# Kutipan Pilihan
#####
Blitar, insanimedia.id – Wahana Lingkungan Hidup Indonesia (WALHI) Jawa Timur menyoroti adanya kegiatan pertambangan yang justru berdampak pada persoalan sosial. WALHI menyayangkan jika ada kegiatan pertambangan justru melanggar aturan, maka saksi pidana menanti pelaku pertambangan.
“Izin Usaha Pertambangan (IUP) Operasi Produksi bukanlah lisensi untuk merusak lingkungan. Ketika perusahaan tambang terbukti melanggar aturan, seperti membuang limbah tanpa izin atau tidak melakukan reklamasi, maka sanksi pidana dan administratif dapat dijatuhkan,” ungkap Direktur WALHI Jawa Timur, Wahyu Eka Styawan.
Wahyu menjelaskan, bagi pelaku tambang yang memiliki izin tetap dapat dikenakan saksi, jika membuang limbah sembarangan. Sesuai dengan UU PPLH pembuangan limbah yang mencemari lingkungan dapat dikenakan saksi tambahan.
Wahyu menjelaskan, bahwa sesuai dengan UU nomor 3 tahun 2020 sudah dengan tegas mengatur ancaman bagi pelanggar ketentuan pertambangan, khususnya tambang ilegal. WALHI menekankan tanggungjawab para pelaku tambang untuk memulihkan kondisi alam semula, seperti sebelum kegiatan pertambangan.
“Yang sering luput adalah aspek tanggungjawab perusahaan untuk memulihkan kerusakan lingkungan yang telah terjadi. Selain sanksi hukum, perusahaan juga wajib mengganti kerugian kepada masyarakat terdampak dan melaksanakan kewajiban pasca tambang,” tegasnya.
#####
# Data Tersimpan
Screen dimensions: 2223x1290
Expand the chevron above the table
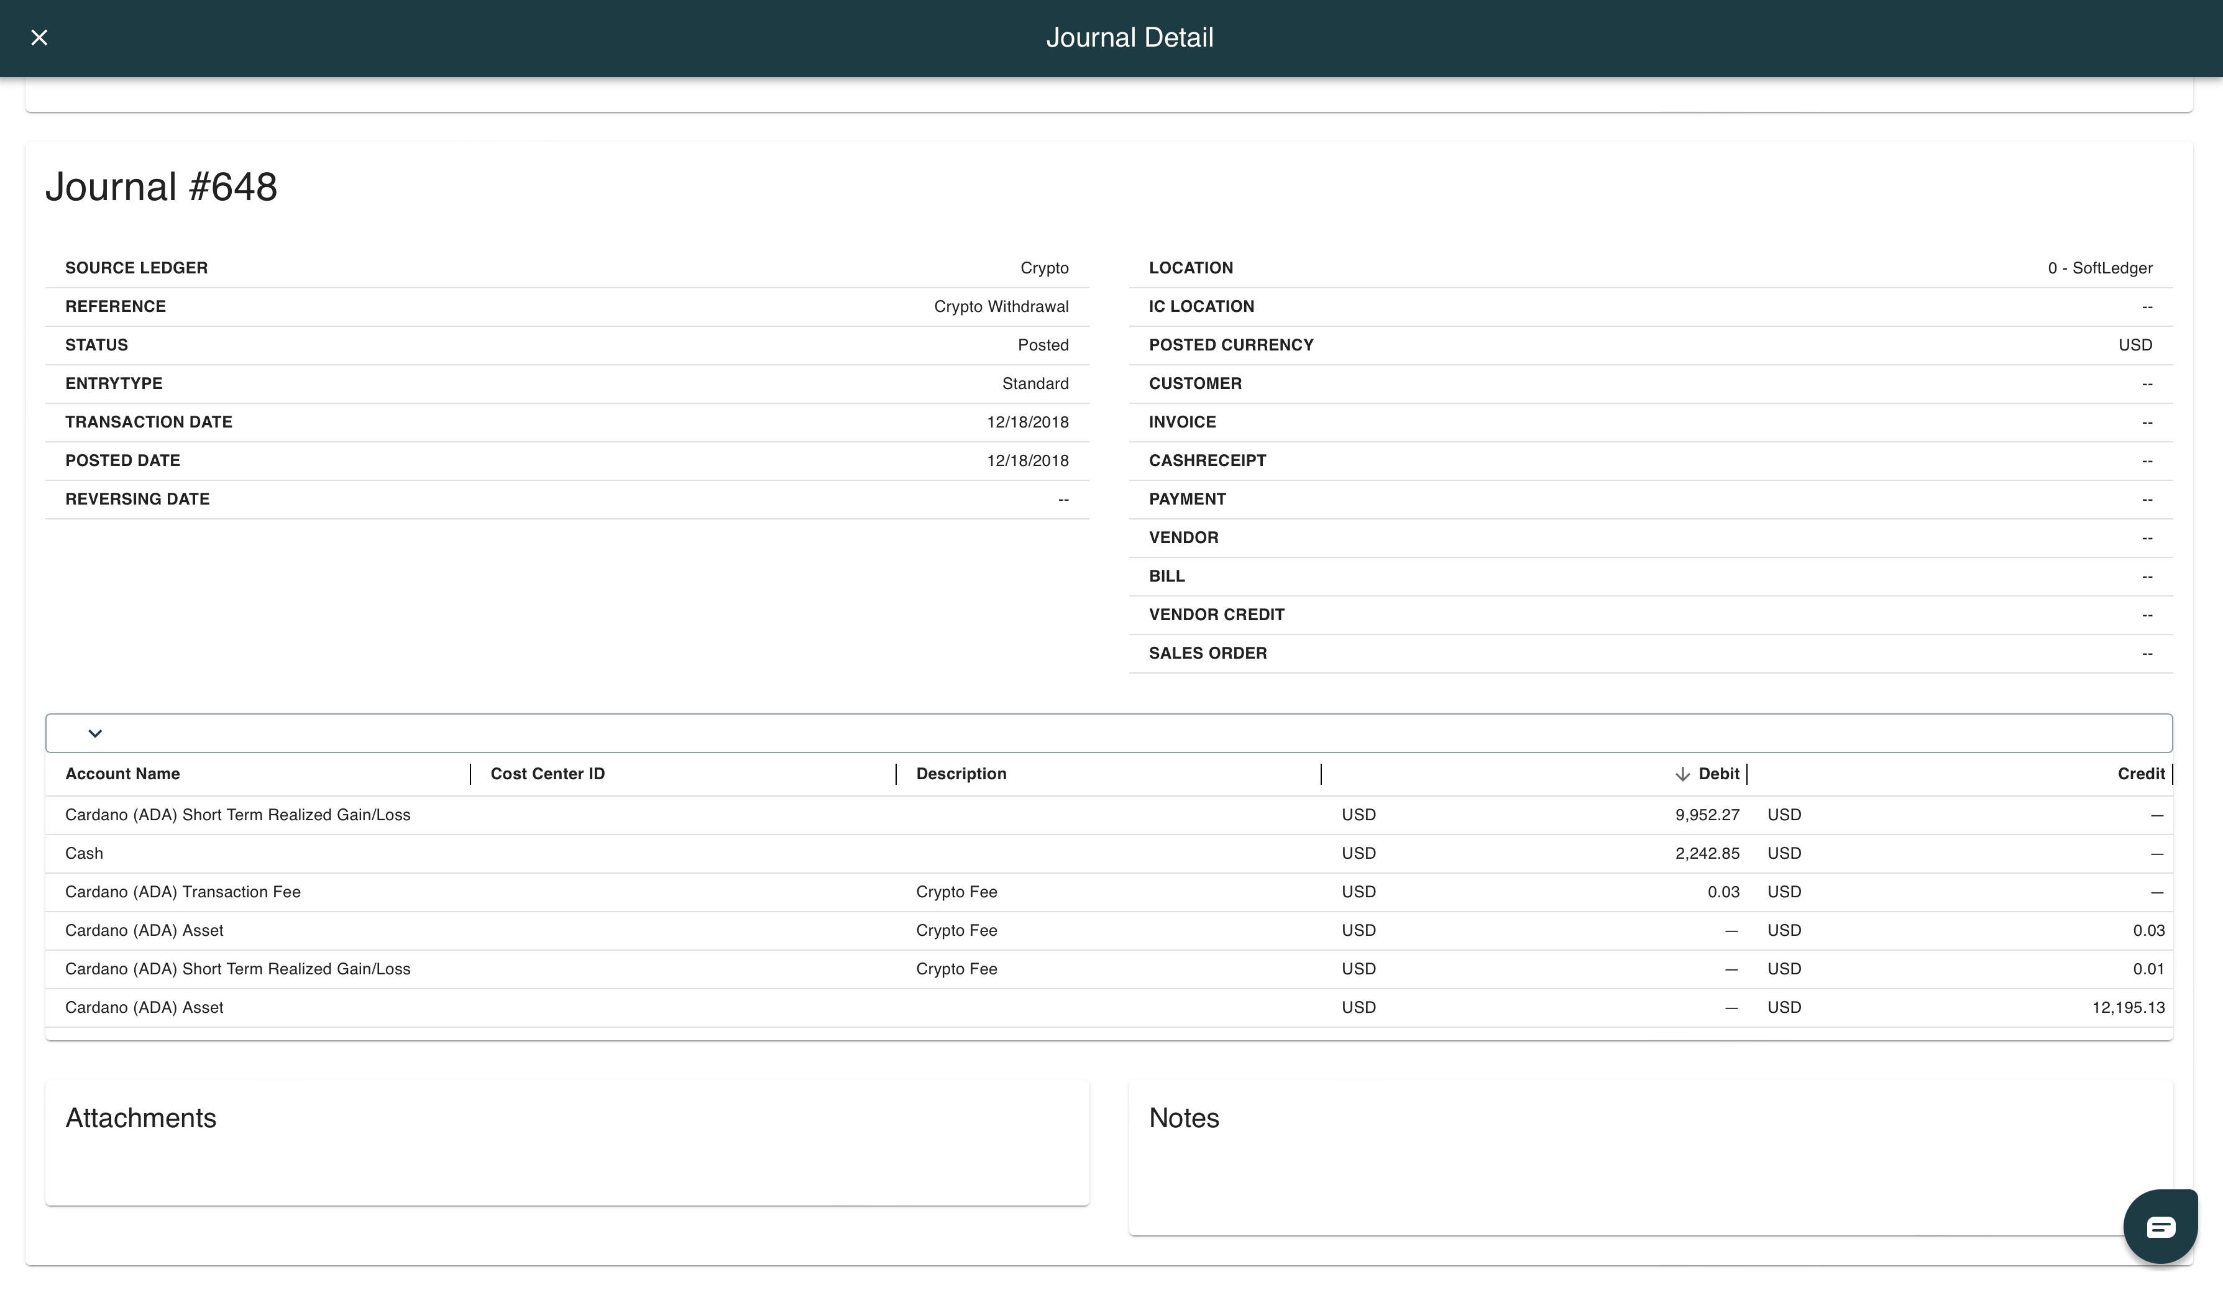click(x=95, y=733)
#####
# Latihan
(1) Ubah bagian berita pertambangan mulai dari "Blitar, insanimedia.id –" hingga "Wahyu Eka Styawan." dengan mengganti "perusahaan tambang" menjadi "pelaku usaha tambang".
(2) Tentukan apakah setiap pernyataan berikut sesuai dengan berita pertambangan. Jawab ya atau tidak, lalu kutip kata-kata berita yang menjadi dasarnya. (a) Direktur WALHI Jawa Timur bernama Wahyu Eka Styawan. (b) IUP Operasi Produksi memberi izin untuk merusak lingkungan. (c) Perusahaan wajib mengganti kerugian kepada masyarakat terdampak.
(3) Sebutkan semua singkatan yang ditulis dengan huruf kapital dalam berita pertambangan.
Data di atas merupakan bahan terpisah dari berita pertambangan.

# Jawaban Tiap Tugas
(1)
Blitar, insanimedia.id – Wahana Lingkungan Hidup Indonesia (WALHI) Jawa Timur menyoroti adanya kegiatan pertambangan yang justru berdampak pada persoalan sosial. WALHI menyayangkan jika ada kegiatan pertambangan justru melanggar aturan, maka saksi pidana menanti pelaku pertambangan.
“Izin Usaha Pertambangan (IUP) Operasi Produksi bukanlah lisensi untuk merusak lingkungan. Ketika pelaku usaha tambang terbukti melanggar aturan, seperti membuang limbah tanpa izin atau tidak melakukan reklamasi, maka sanksi pidana dan administratif dapat dijatuhkan,” ungkap Direktur WALHI Jawa Timur, Wahyu Eka Styawan.

(2)
(a) Ya: "Direktur WALHI Jawa Timur, Wahyu Eka Styawan".
(b) Tidak: "Izin Usaha Pertambangan (IUP) Operasi Produksi bukanlah lisensi untuk merusak lingkungan".
(c) Ya: "perusahaan juga wajib mengganti kerugian kepada masyarakat terdampak".

(3) WALHI, IUP, UU, PPLH